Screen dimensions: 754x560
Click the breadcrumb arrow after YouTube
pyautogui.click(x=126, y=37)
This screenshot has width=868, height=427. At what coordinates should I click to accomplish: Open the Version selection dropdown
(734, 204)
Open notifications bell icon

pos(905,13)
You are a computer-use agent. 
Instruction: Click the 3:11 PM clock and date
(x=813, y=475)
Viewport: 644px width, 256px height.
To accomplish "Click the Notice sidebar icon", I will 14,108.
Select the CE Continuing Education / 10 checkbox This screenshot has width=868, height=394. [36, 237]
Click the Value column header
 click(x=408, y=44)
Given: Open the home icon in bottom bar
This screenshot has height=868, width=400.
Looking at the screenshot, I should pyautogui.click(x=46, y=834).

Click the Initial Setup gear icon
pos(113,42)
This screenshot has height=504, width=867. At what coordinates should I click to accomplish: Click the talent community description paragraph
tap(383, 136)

○ ○ ○ ○ ○

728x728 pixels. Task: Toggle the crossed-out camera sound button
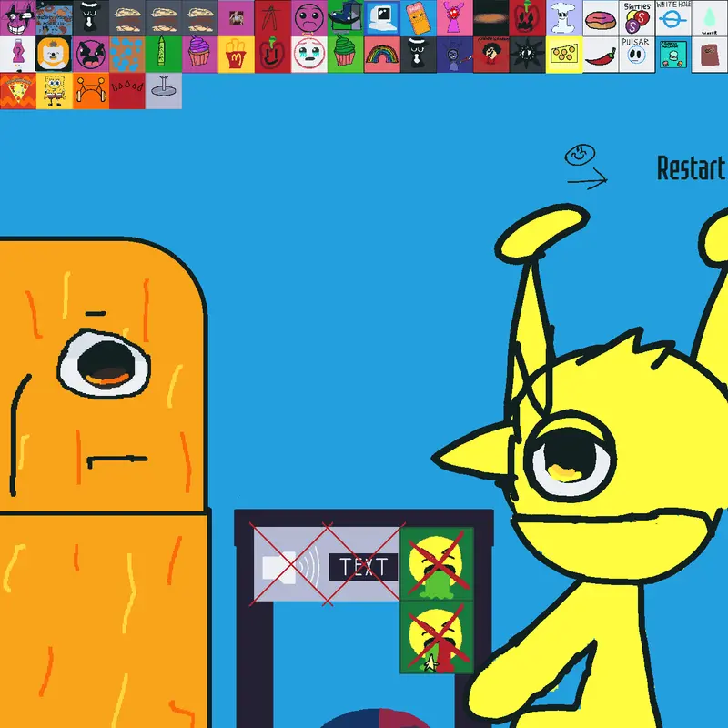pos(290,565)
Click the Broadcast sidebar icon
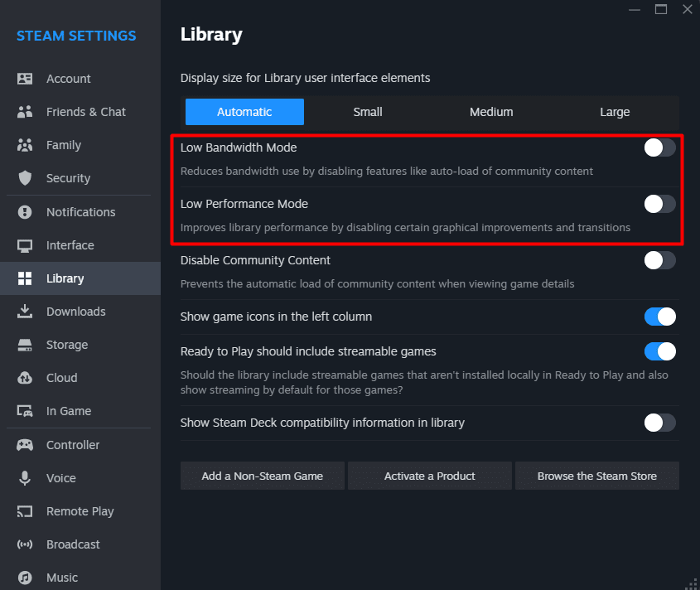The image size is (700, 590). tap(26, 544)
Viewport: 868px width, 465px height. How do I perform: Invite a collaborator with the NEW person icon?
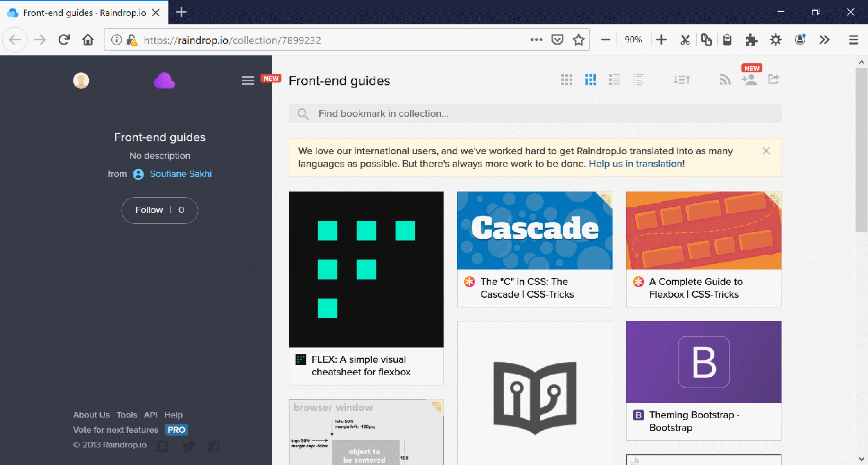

○ ○ ○ ○ ○

Exercise instructions:
In the listing above, some lines may hold the string "Viewport". Report how many, and nothing more.

Written answer:
2